Read Adam: A Sensuous Coming of Age Tale Online
Authors: Anthony McDonald
The meadow fell away a little, then climbed towards the motorway which formed its eastern boundary.
They waded through the yellow, wind-ruffled surf of flowers, surprising bumblebees and yellow butterflies as they bounded along. Sylvain knew a tunnel under the motorway embankment which was used by the farmers and their tractors and which brought them out above the western arm of Lac de la Mouche. The lake was invisible as yet; there was still half a mile of woodland to climb down through. But the wood was not dense and sunlight splashed down upon its bridle-paths and clearings.

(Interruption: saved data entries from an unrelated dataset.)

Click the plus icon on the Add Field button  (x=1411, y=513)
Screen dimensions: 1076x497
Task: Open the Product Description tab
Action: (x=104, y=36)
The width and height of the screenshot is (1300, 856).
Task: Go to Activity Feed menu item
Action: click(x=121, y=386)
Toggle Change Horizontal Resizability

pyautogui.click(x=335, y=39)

Here too the white carpet of March’s windflowers had given way to high-gloss yellow stars of celandine and the occasional magical firecrack of daffodils.
Adam
could not remember a moment when he had been happier. He could not remember another time from which he had looked back and thought: no other moment has been as good as now. He could not remember – because he had never done so – saying to himself: I am as happy as I can ever be, because I am in love.
He looked sideways at Sylvain, wondering whether to share this insight with him now or later.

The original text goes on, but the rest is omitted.